Wednesday, February 13, 2013

What do we call non-Christian texts in the Bible?

What does one call the non-Christian writings which are found in the bible?  I was going to ask, “What do we call the Jewish writings in the Bible?” But that is a mistake, because most, if not all, of the first Christians were in fact Jewish.  Ergo, the New Testament writings are also Jewish writings. 
“Old Testament” is a phrase never used by the early Christians.  Paul’s phrase παλαιὰ διαθήκη (‘the old covenant,’ 2 Cor. 3:14) is not a reference to the Mosaic Law, not the Jewish canon of Scripture found in the Christian bible.  Some scholars favour the phrase “Hebrew Bible” but this is confusing because the early Christians used the Greek translation of these writings, not the Hebrew.  Furthermore, some of the writings in the collection are written in Aramaic.  Others use the phrase “Israel’s scriptures.”  But do they belong only to Israel?  Which Israel? (Gal. 6:16)  The new one or the old one? (1 Pet 2:9-10)  Are there two?  Other scholars use the phrase, “First Testament.”  But this phrase is anachronistic, as the history of Christian interpretation has never referred to their scriptures in this way.  And the New Testament is the continuing story of the First Testament, but with significant changes, climaxes and plot developments.  And some days I have a sneaky suspicion that those who champion “First” may have an inferiority complex with the notion of “Old.” 
Early Christian writers favoured the phrase, γραφὴ (‘the scriptures,’ see Lk. 4:21; Jn. 7:38, 42; 10:35; 13:18; 17:12; 19:24, 28, 36; Rom. 4:3; 9:17; 10:11; 11:2; Gal. 3:8, 22; 4:30; 1 Tim. 5:18; Jas. 2:23; 4:5; 1 Cl. 34:6; 35:7; 42:5; 2 Cl. 6:8; 14:2; Barn. 4:7, 11; 5:4; 6:12; 13:2; 16:5).  With this comes the complicated question, “what scriptures?”  Is any writing they then quote “Scripture”?  Jude cites Enoch; does that mean it is Scripture?

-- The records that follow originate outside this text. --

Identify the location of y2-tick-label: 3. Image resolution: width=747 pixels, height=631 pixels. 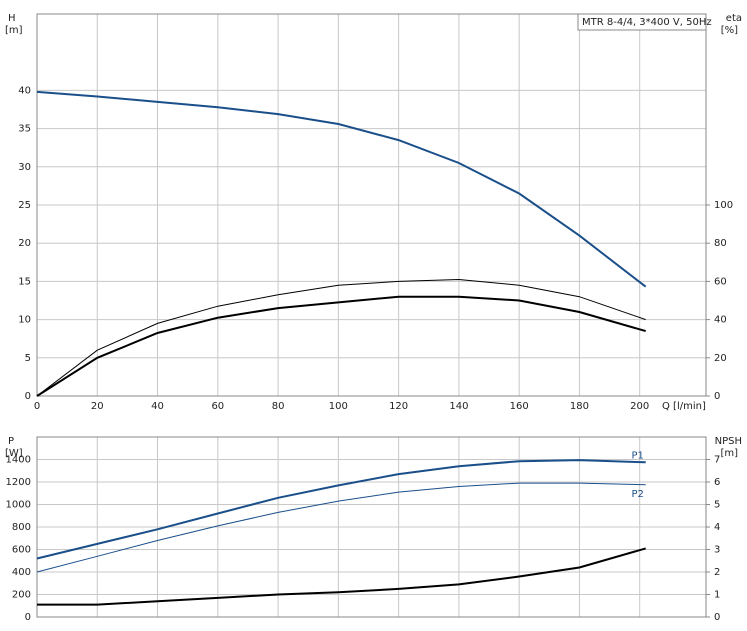
(717, 550).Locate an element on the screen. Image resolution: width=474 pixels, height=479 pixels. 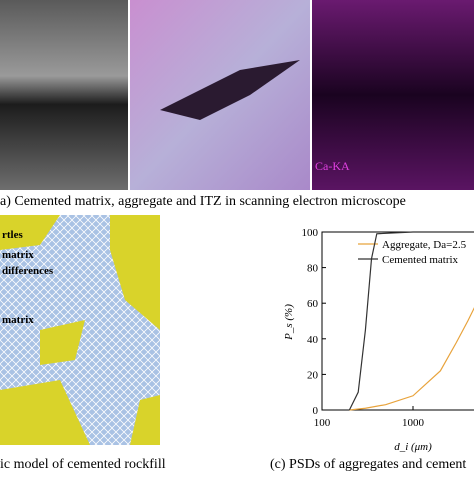
y-tick-label: 60 is located at coordinates (313, 304).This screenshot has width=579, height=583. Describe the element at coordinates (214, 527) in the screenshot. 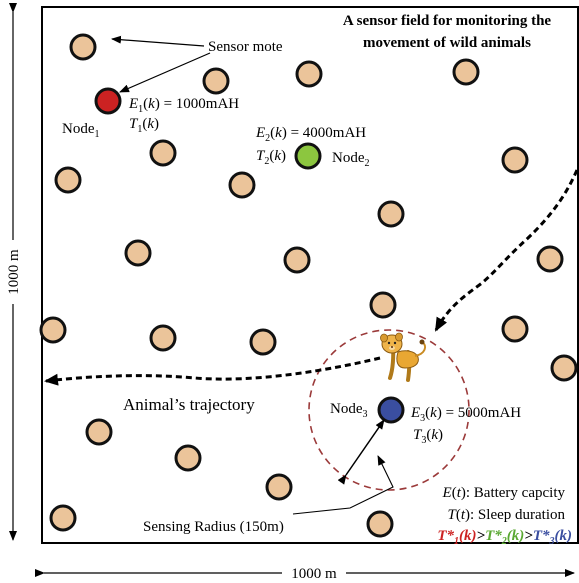

I see `sensing-radius-label: Sensing Radius (150m)` at that location.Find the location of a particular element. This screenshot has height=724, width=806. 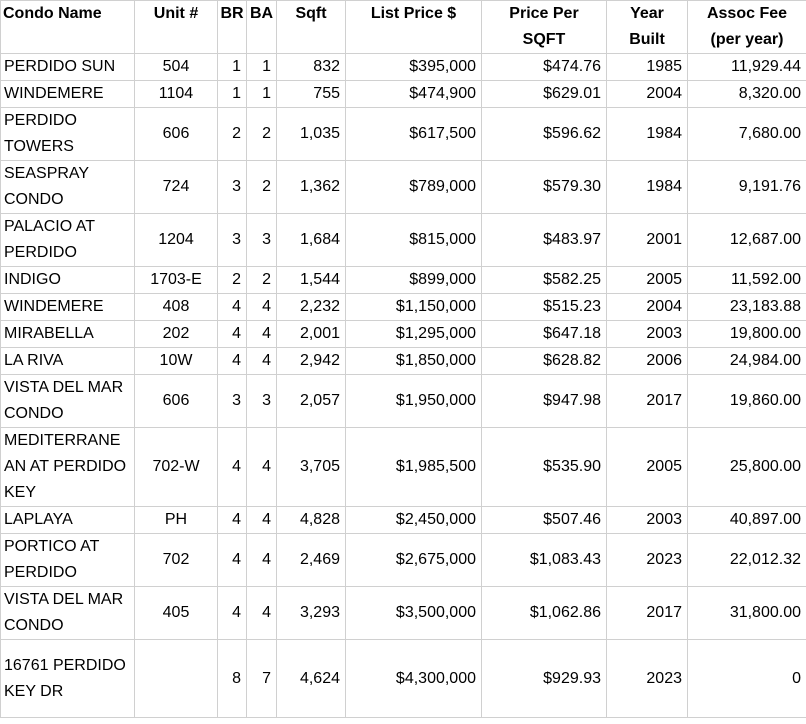

cell-sqft: 1,035 is located at coordinates (311, 134).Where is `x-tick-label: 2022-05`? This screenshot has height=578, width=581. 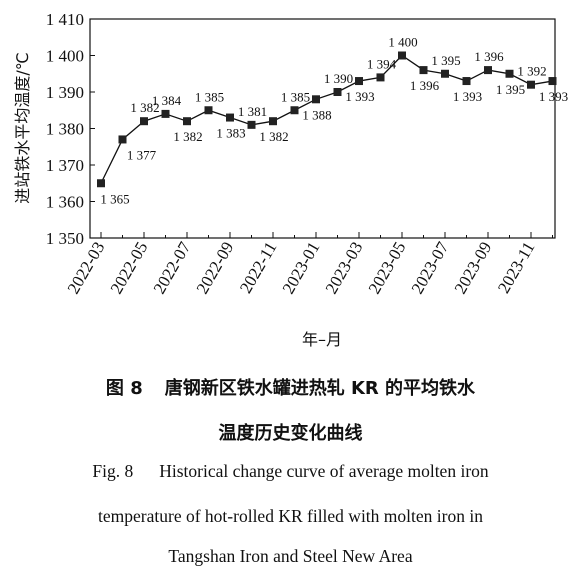
x-tick-label: 2022-05 is located at coordinates (130, 268).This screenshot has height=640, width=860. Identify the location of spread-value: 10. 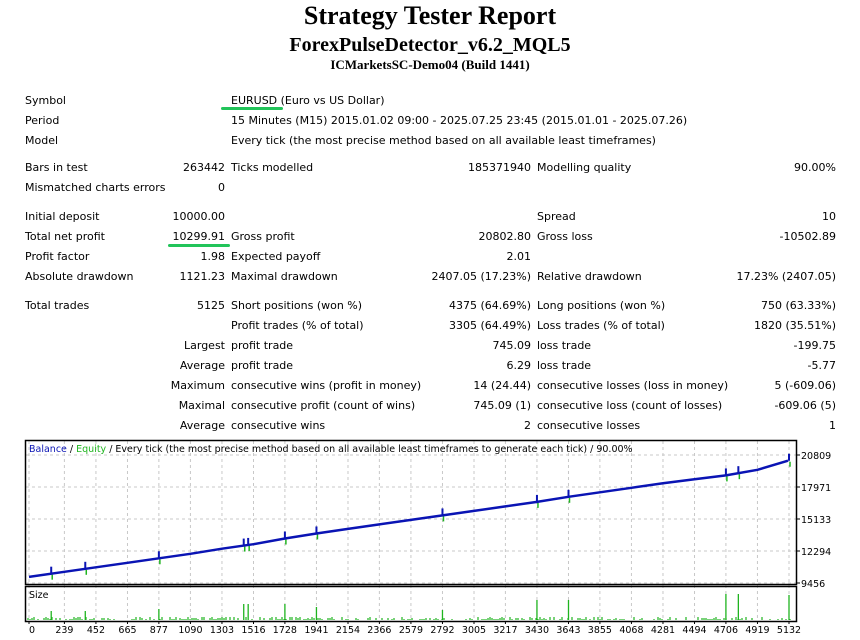
(829, 216).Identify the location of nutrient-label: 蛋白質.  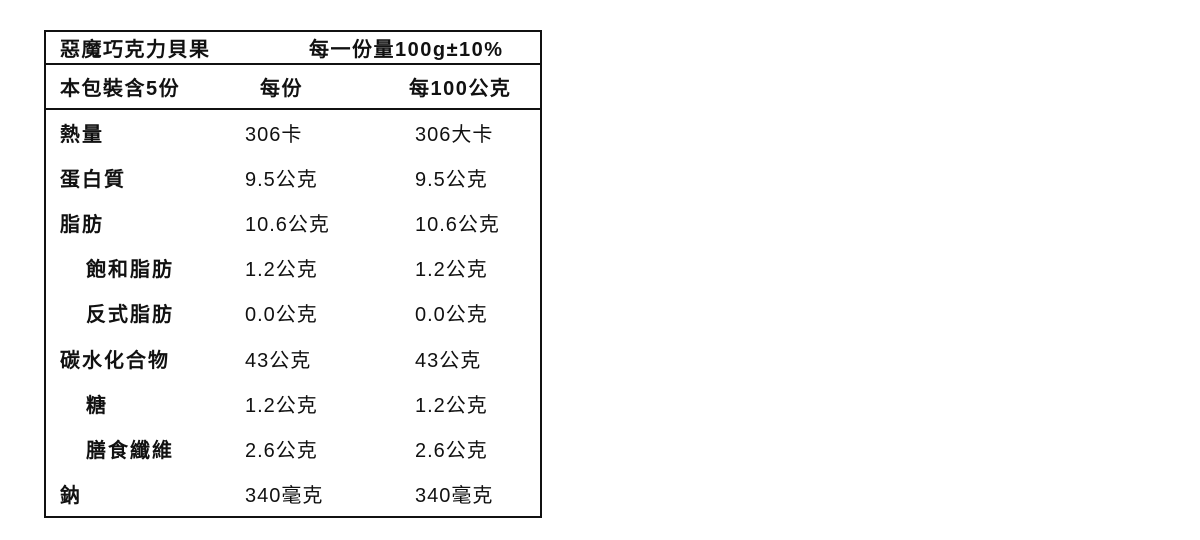
(93, 180).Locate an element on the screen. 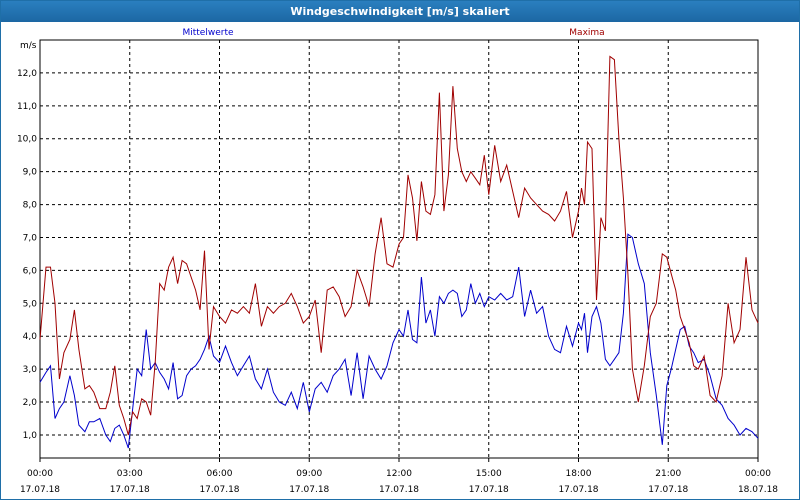 The height and width of the screenshot is (500, 800). y-tick-label: 4,0 is located at coordinates (30, 337).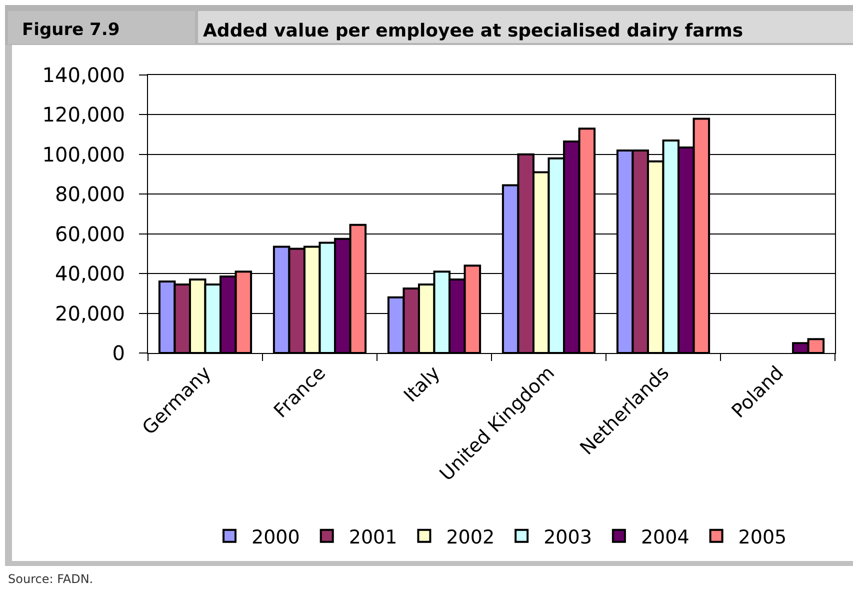  Describe the element at coordinates (762, 537) in the screenshot. I see `legend-label: 2005` at that location. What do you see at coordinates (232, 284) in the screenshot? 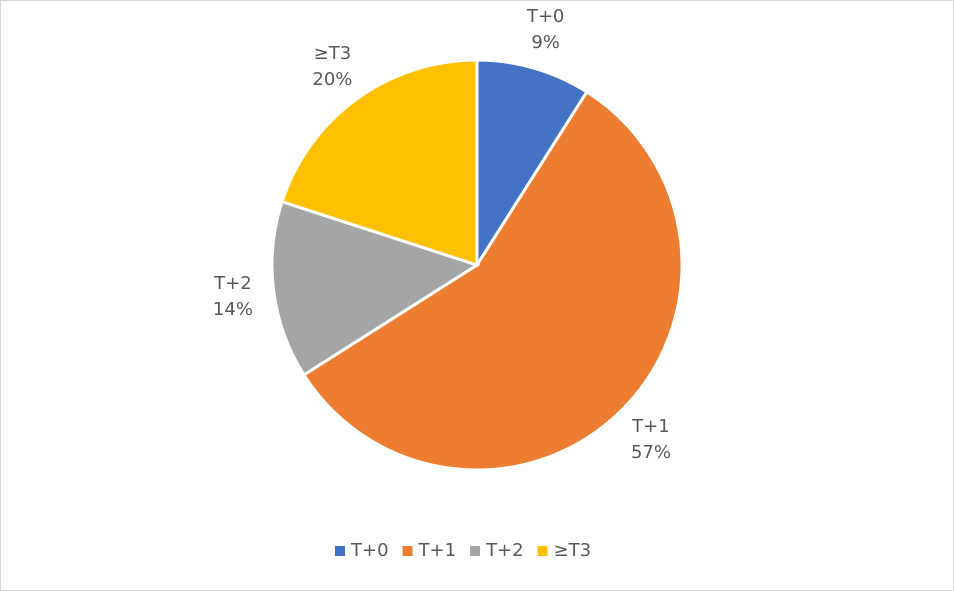
I see `data-label-name: T+2` at bounding box center [232, 284].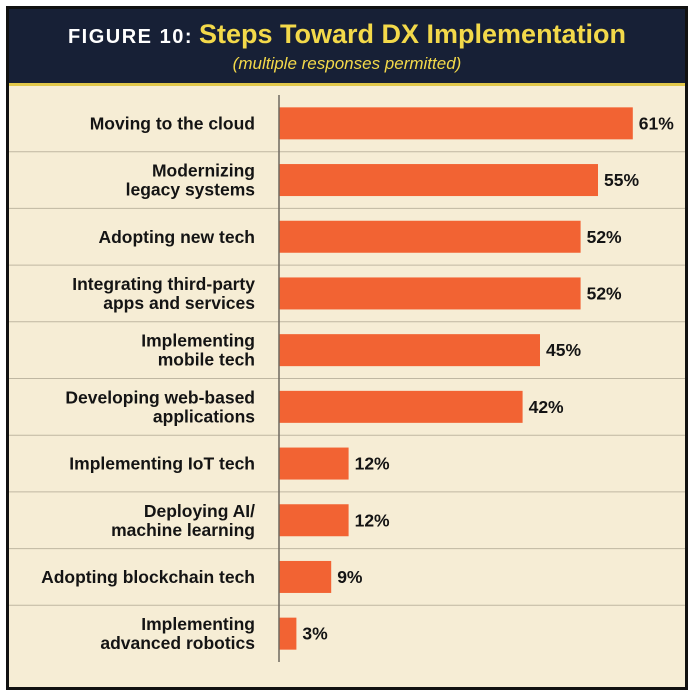 The height and width of the screenshot is (698, 700). Describe the element at coordinates (546, 407) in the screenshot. I see `value-label: 42%` at that location.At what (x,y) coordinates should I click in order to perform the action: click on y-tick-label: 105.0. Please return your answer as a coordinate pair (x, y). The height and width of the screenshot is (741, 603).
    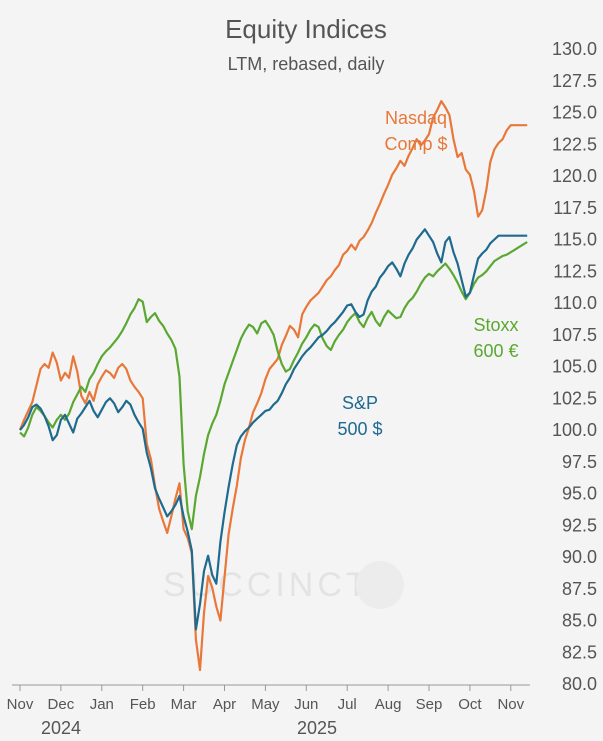
    Looking at the image, I should click on (574, 367).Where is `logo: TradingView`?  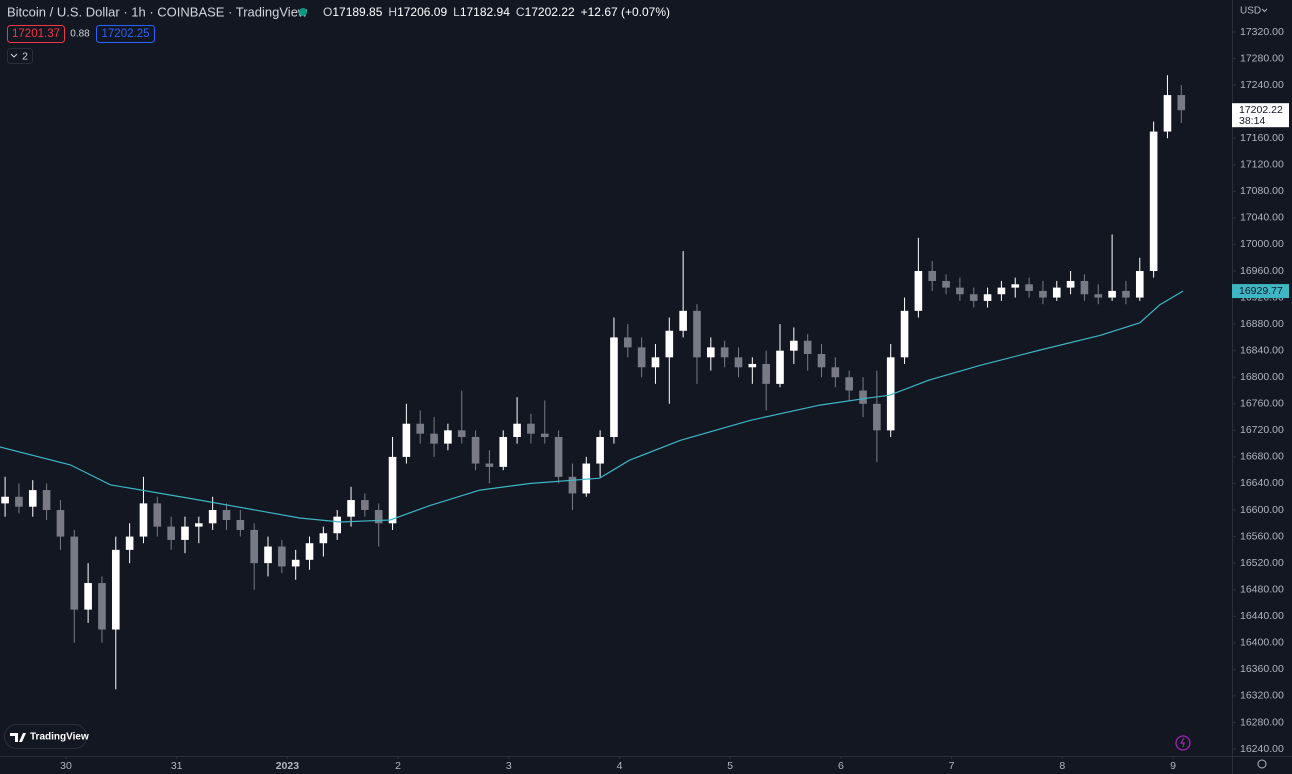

Are we to think in terms of a functional canon, i.e., the Scriptures we actually use are our “Bible”?  What about the first Christians who used the LXX, was that their Bible?  Should those extra writings in the LXX be considered “ours”?  And by ‘ours’ I mean the Christian church universally. 
As you can see, what to call the “First/Old/Hebrew/Jewish/Israel/Testament scriptures,” is not as easy as it first appears.  While I am having fun with the above, there are some serious questions here which are in desperate need of some radical and honest thinking.